PTAB Narrows Its Preliminary Claim Interpretation To Uphold Cellular Patent
In July, 2014 Ericsson Inc. and Telefonaktiebolaget LM Ericsson (“Ericsson”) petitioned for inter partes review of claims 1, 2, 8-12 and 18-22 of U.S. Patent No. 7,787,431 owned by Intellectual Ventures II LLC (“IV”). In February, 2015, the Board instituted trial on claims 1 and 2 based on obviousness grounds, but denied institution of obviousness grounds for claims 8-12 and 18-22. In a final written decision dated January 29, 2016, claims 1 and 2 of the ’431 patent were determined to be unpatentable. (IPR2014-01195, Paper 37.)
Ericsson filed a second IPR petition in August, 2015, again challenging claims 8-12 and 18-22. (IPR2015-01664, August 3, 2015.) Claim 8 is representative:
8. A cellular base station comprising:
circuitry configured to transmit a broadcast channel in an orthogonal frequency division multiple access (OFDMA) coreband, wherein the core-band is substantially centered at an operating center frequency and the core-band includes a first plurality of subcarrier groups, wherein each subcarrier group includes a plurality of subcarriers, wherein the core-band is utilized to communicate a primary preamble sufficient to enable radio operations, the primary preamble being a direct sequence in the time domain with a frequency content confined within the core-band or being an OFDM symbol corresponding to a particular frequency pattern within the core-band,
wherein properties of the primary preamble comprise:
an autocorrelation having a large correlation peak with respect to sidelobes;
a cross-correlation with other primary preambles having a small cross-correlation coefficient with respect to power of other primary preambles; and
a small peak-to-average ratio; and
wherein a large number of primary preamble sequences exhibit the properties; and
circuitry configured to transmit control and data channels using a variable band including a second plurality of subcarrier groups, wherein the variable band includes at least the core-band.

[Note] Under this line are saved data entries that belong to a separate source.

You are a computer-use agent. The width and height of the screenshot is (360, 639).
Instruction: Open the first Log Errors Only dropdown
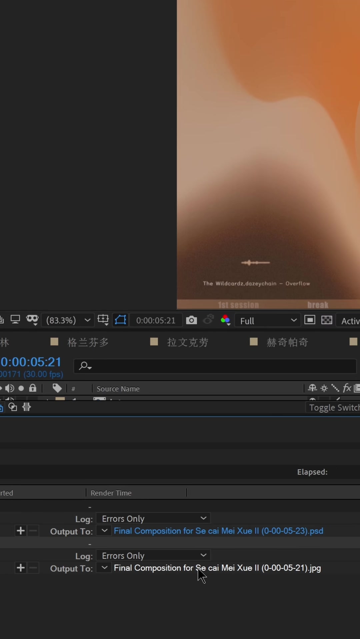tap(153, 519)
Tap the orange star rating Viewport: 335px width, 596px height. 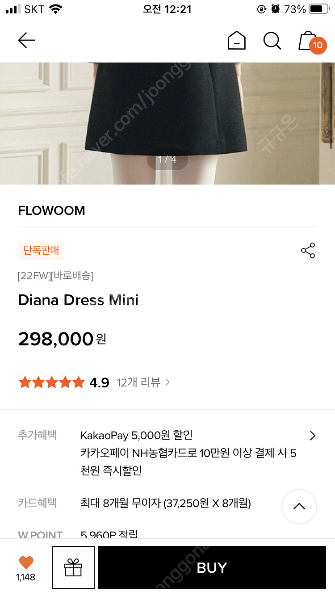(x=51, y=382)
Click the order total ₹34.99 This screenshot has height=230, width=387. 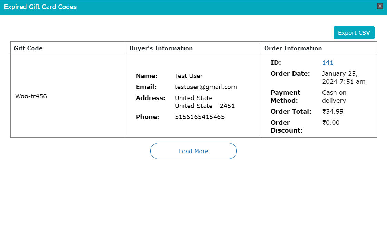[x=333, y=112]
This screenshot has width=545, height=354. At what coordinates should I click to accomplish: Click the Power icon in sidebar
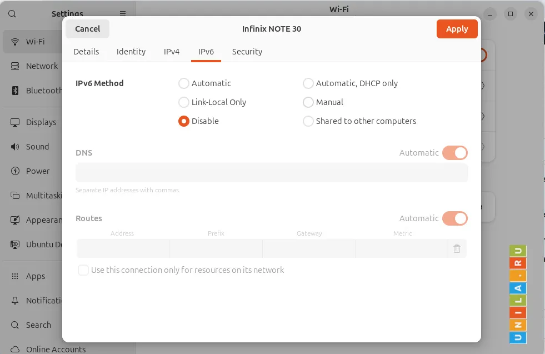(15, 171)
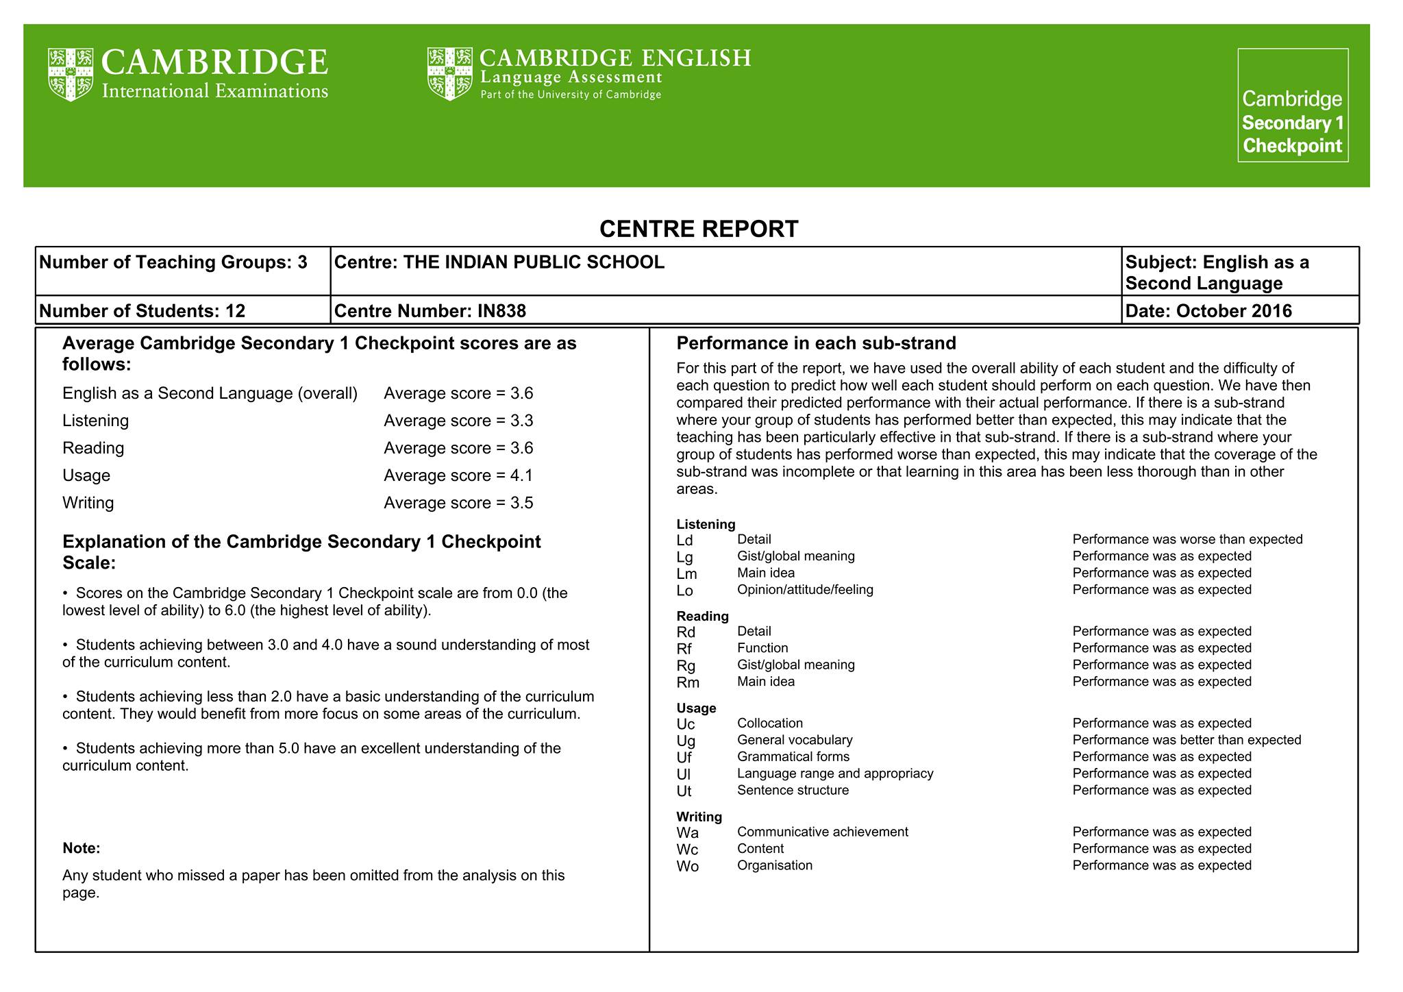
Task: Click the Wo Organisation row
Action: pos(964,866)
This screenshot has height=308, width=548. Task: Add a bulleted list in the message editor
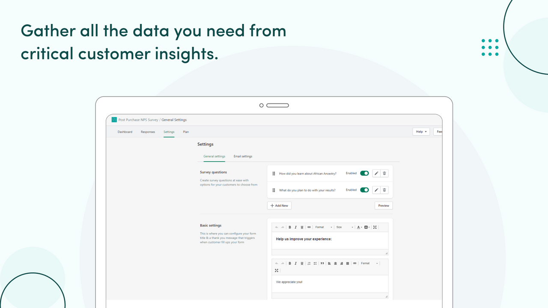coord(315,263)
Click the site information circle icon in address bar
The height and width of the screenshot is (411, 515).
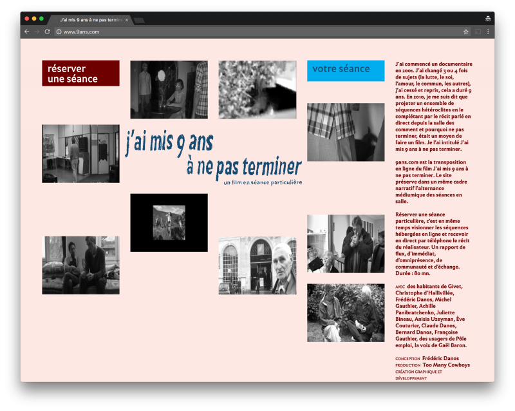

In its Institution Decision, the Board provided a preliminary construction of “transmit[ting] a broadcast channel in an orthogonal frequency division multiple access (OFDMA) core-band.” (Institution Decision, p. 11.) The Board stated: “the plain meaning of transmitting a broadcast channel in a core-band merely requires transmitting some part of the broadcast channel in a core-band and does not exclude transmitting another part of the broadcast channel outside the core-band.” Id.
IV disagreed with the Board’s preliminary construction, asserting that an ordinarily skilled artisan would have understood the limitation to exclude transmitting any portion of the recited broadcast channel outside of the core-band. (Patent Owner Resp., pp. 35–36.) According to the Board, Ericsson did not agree with or dispute IV’s assertion, and only asserted that IV’s proposed construction adds no clarity and that no construction is necessary.
In its Final Written Decision, the Board decided that its preliminary construction was unreasonably broad in view of IV’s arguments and its expert’s testimony:
Upon further review of the ’431 patent, particularly in view of Patent Owner’s arguments supported by Dr. Zeger’s testimony discussed above, we are persuaded that our preliminary partial construction was unreasonably broad to the extent that construction indicated the transmitting a broadcast channel limitation would be met by the transmission of a broadcast channel that is only partially within the core-band. Thus, we agree with Patent Owner that to show that the transmitting “a broadcast channel in an” OFDMA core-band limitation is met, Petitioner must demonstrate that the prior art teaches or suggests transmitting a broadcast channel, wherein the entire channel is contained within the core-band.
(Final Written Decision, pp. 8-9.) The Board determined that Ericsson’s prior art combination failed to teach transmitting a broadcast channel in an OFDMA core-band, as recited in independent claims 8 and 18. The Board found that a particular prior art reference (Yamaura) did transmit in the OFDMA core-band at times, but it did not have sufficient evidence that at other times it did not transmit outside of that band, and therefore it did not teach the recited OFDMA core-band limitation.
Even though the second IPR was instituted for trial on claims 8-12 and 18-22 based on a broad construction of the claims, the claims were not shown to be obvious based on a narrowed interpretation of the claims adopted in the Final Written Decision.